Listed entries Start Marker

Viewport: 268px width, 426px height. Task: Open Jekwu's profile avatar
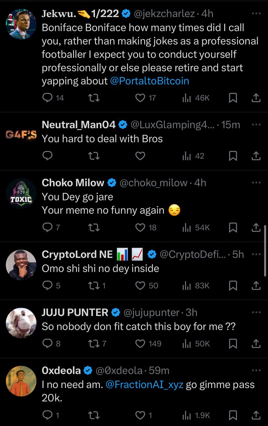click(x=21, y=24)
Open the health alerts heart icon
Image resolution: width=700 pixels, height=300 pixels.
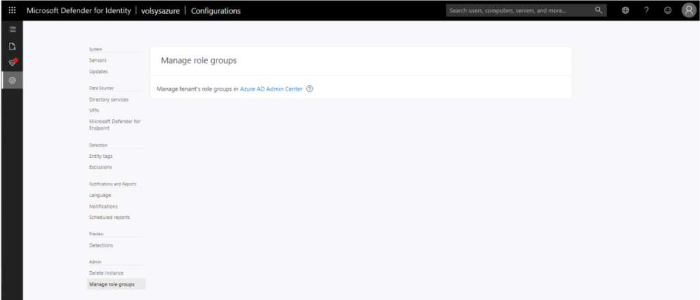(12, 62)
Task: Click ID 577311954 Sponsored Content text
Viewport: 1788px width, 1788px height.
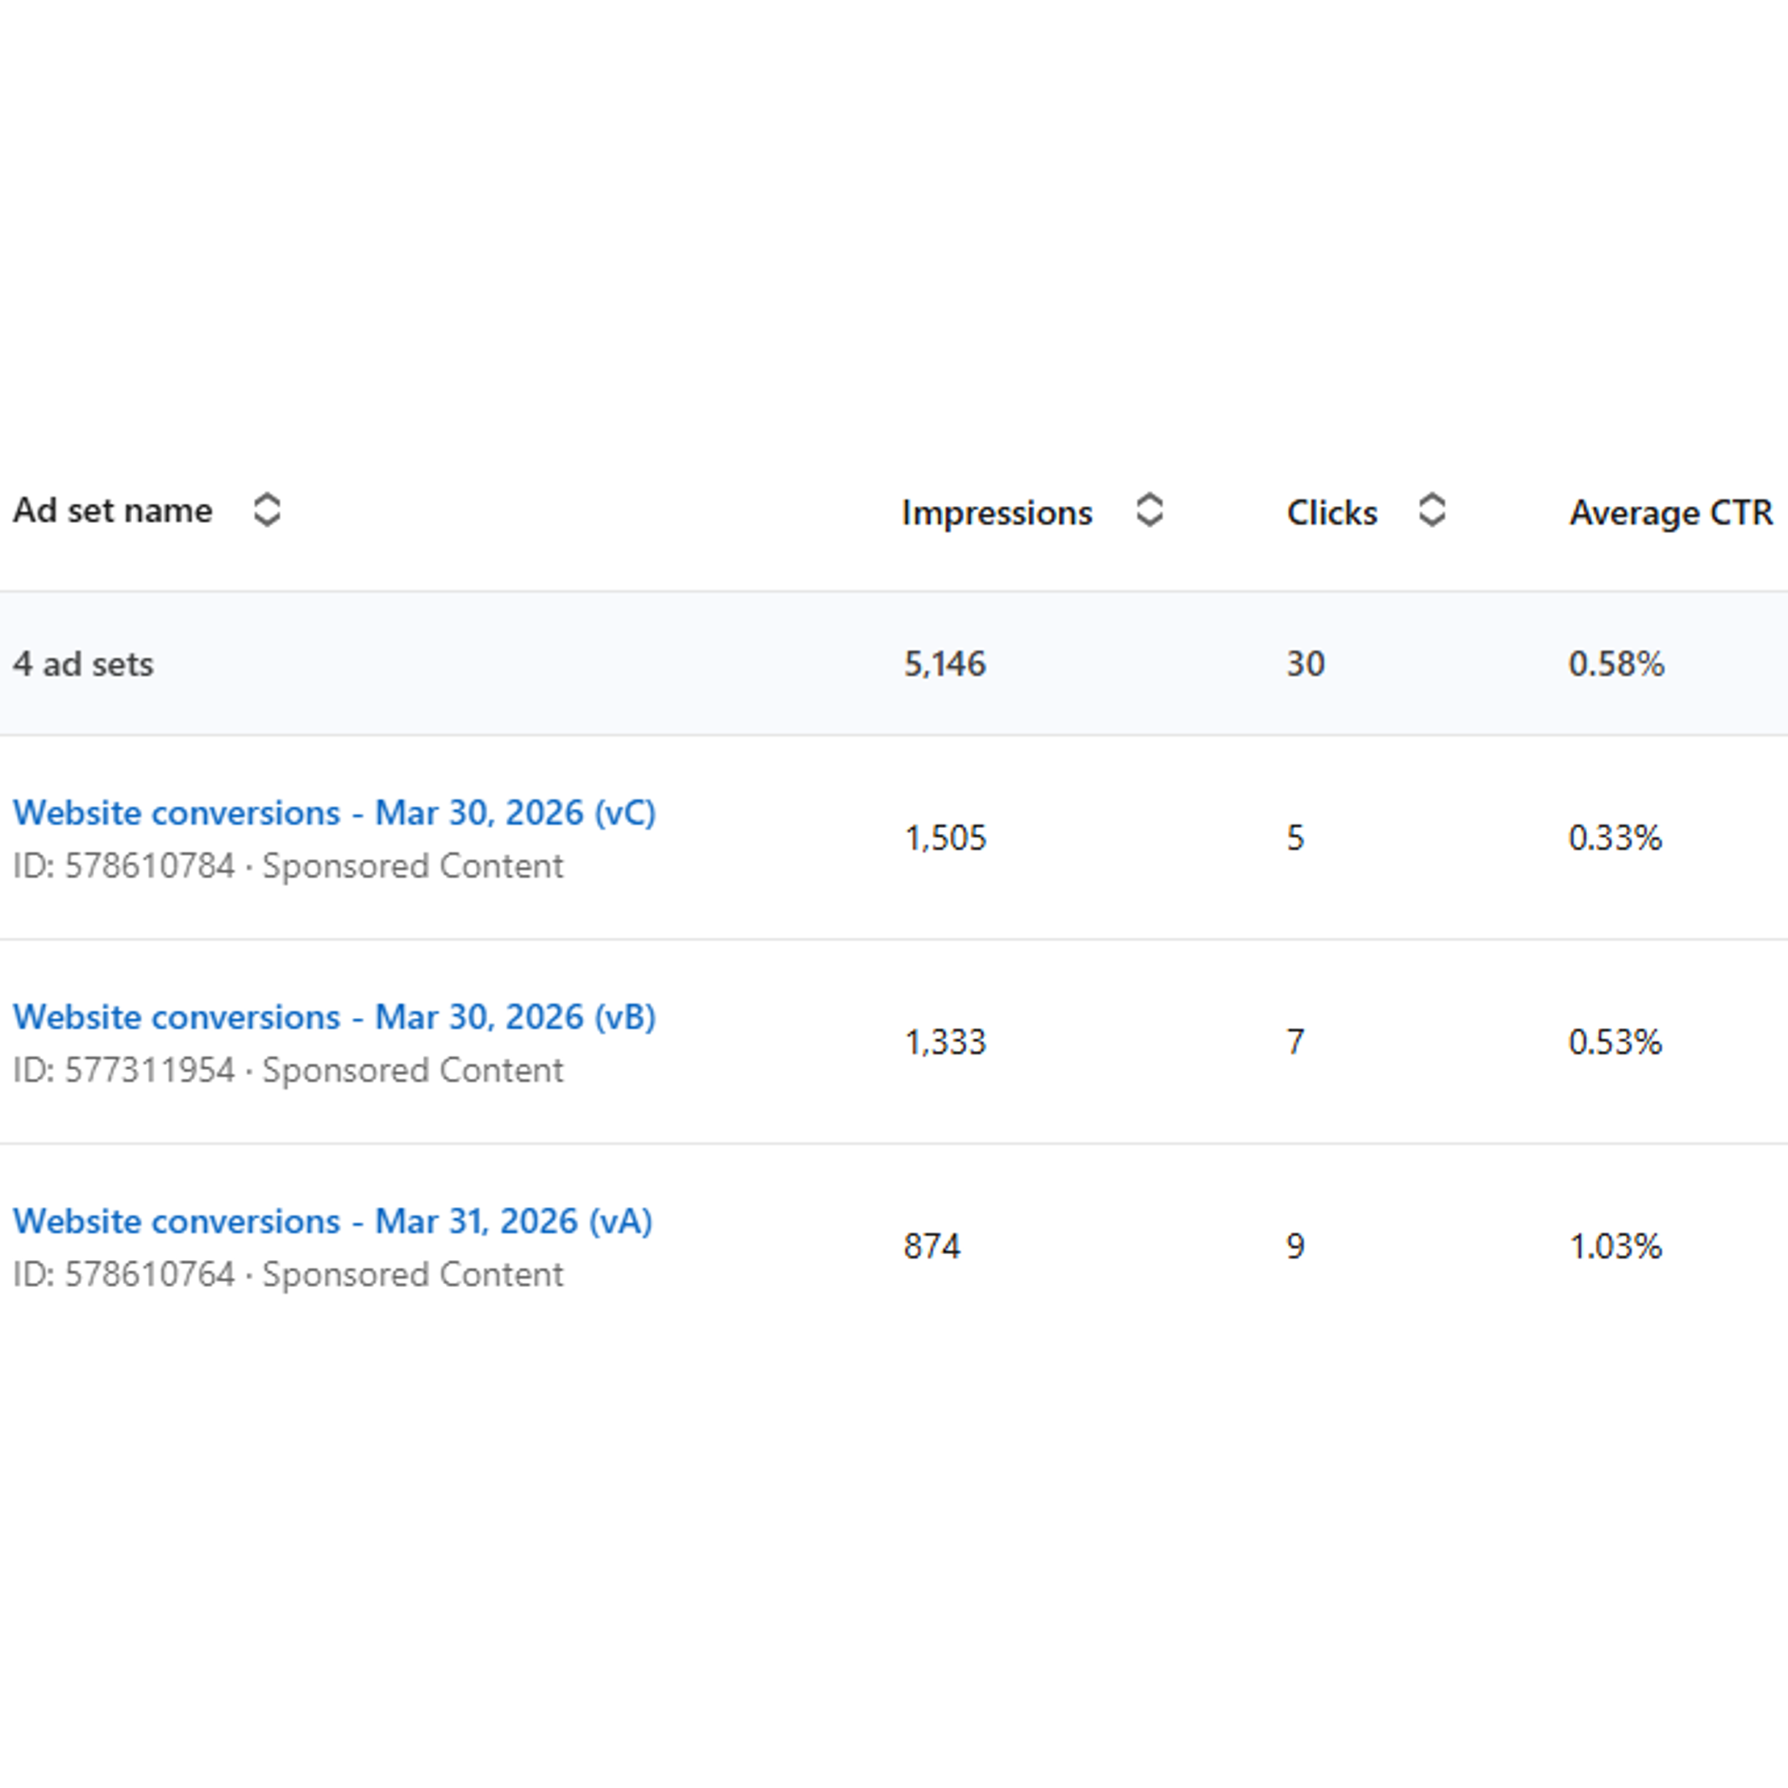Action: coord(288,1071)
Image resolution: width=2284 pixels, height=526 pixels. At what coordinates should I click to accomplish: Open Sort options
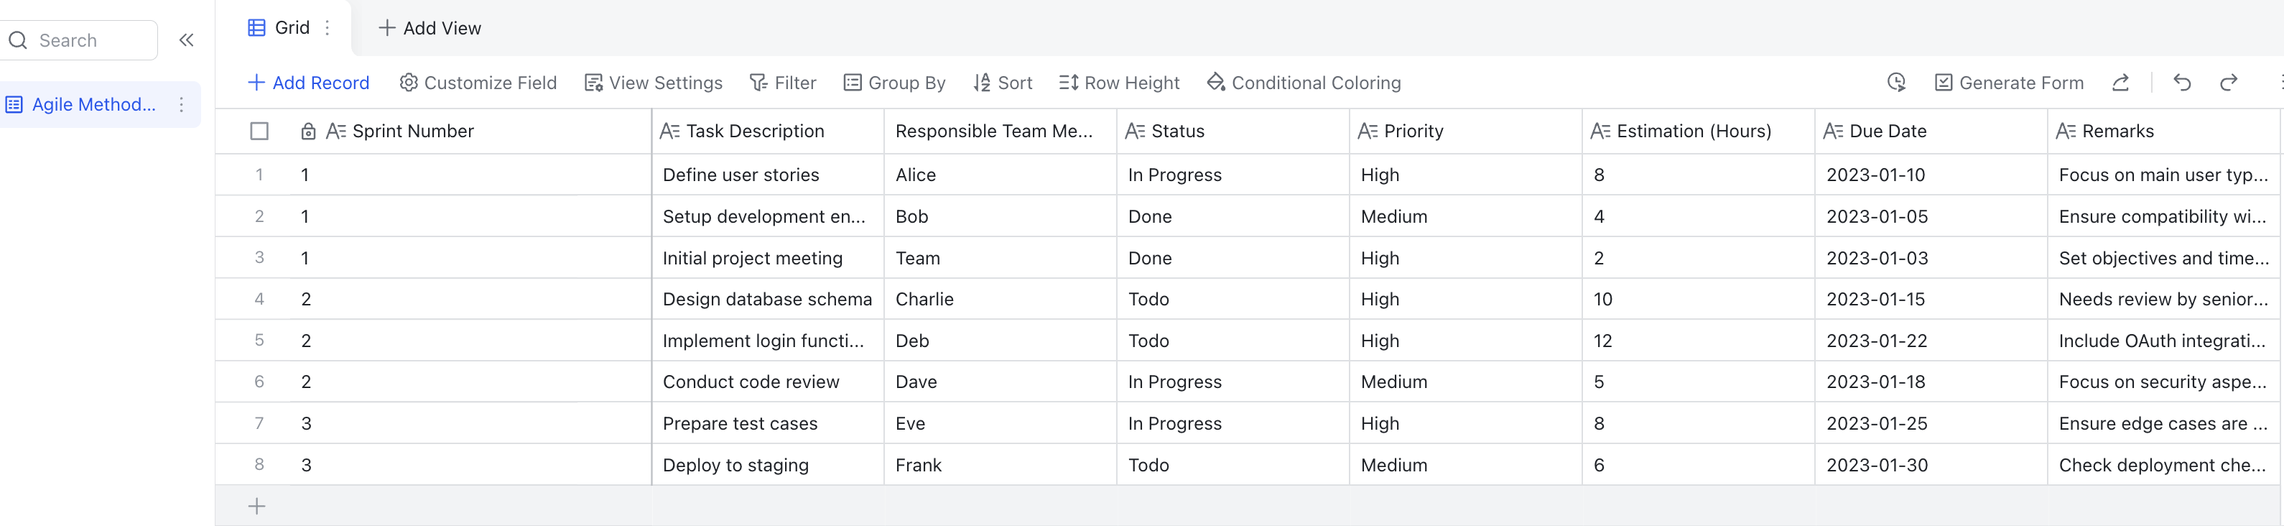1003,82
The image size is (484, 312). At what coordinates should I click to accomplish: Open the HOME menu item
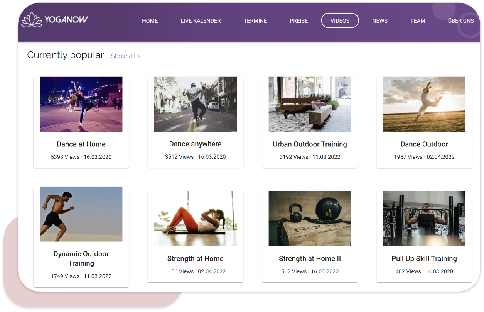click(x=150, y=21)
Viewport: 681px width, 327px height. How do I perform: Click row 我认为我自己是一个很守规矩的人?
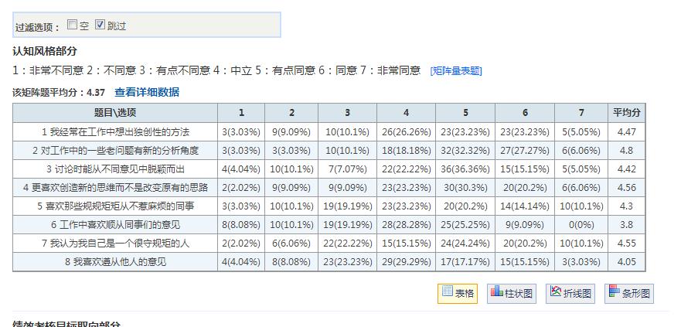[x=115, y=243]
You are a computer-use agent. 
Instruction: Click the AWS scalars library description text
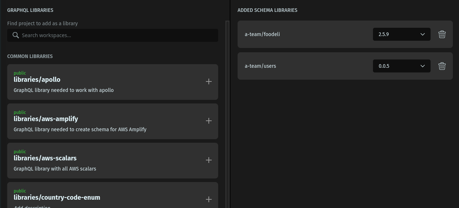point(55,169)
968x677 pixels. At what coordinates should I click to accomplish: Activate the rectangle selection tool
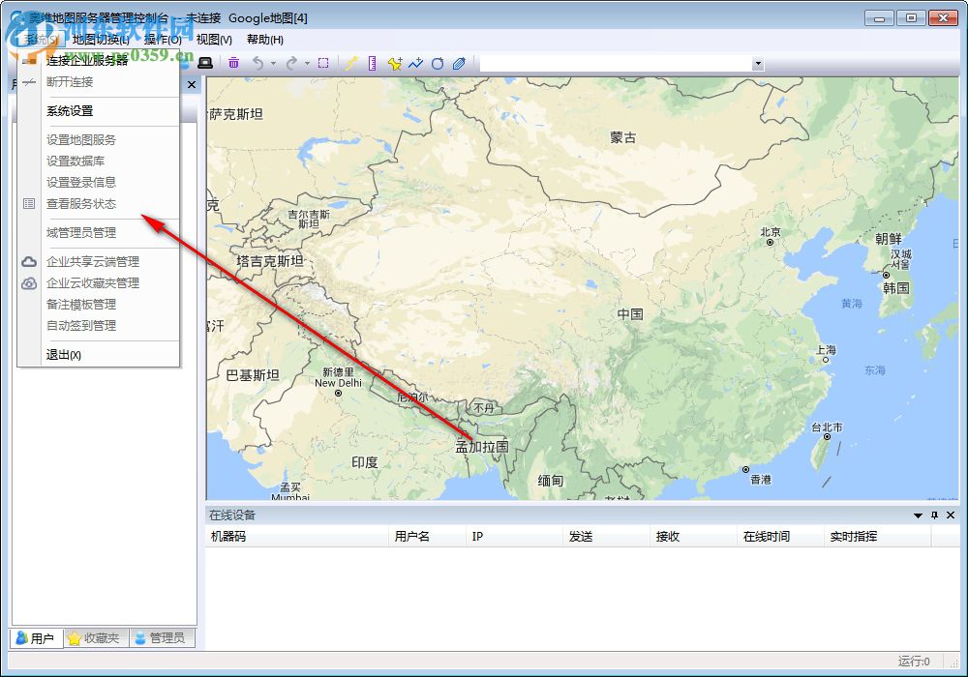click(324, 63)
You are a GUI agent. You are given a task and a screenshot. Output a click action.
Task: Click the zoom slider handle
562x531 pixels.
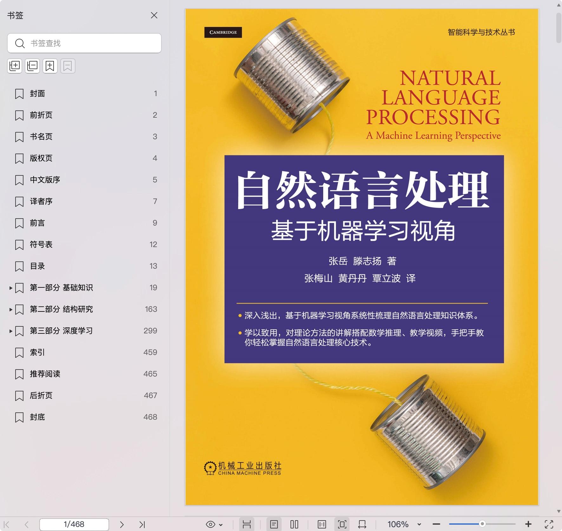(482, 524)
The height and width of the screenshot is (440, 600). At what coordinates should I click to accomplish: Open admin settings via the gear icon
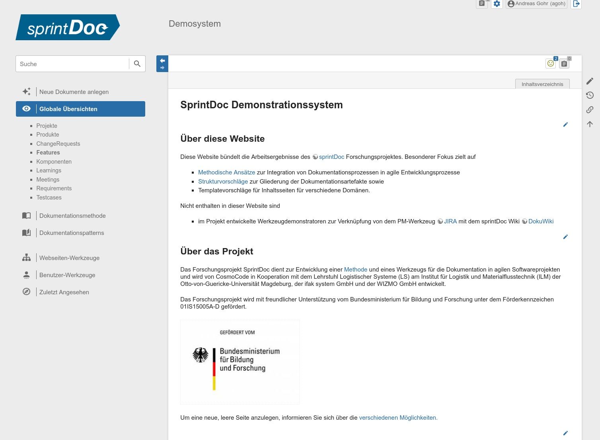[497, 4]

Listed entries End Marker

> _What this task involves_
The answer should be a single number: how many lines in the entries contain "agent".

> _Result below_
2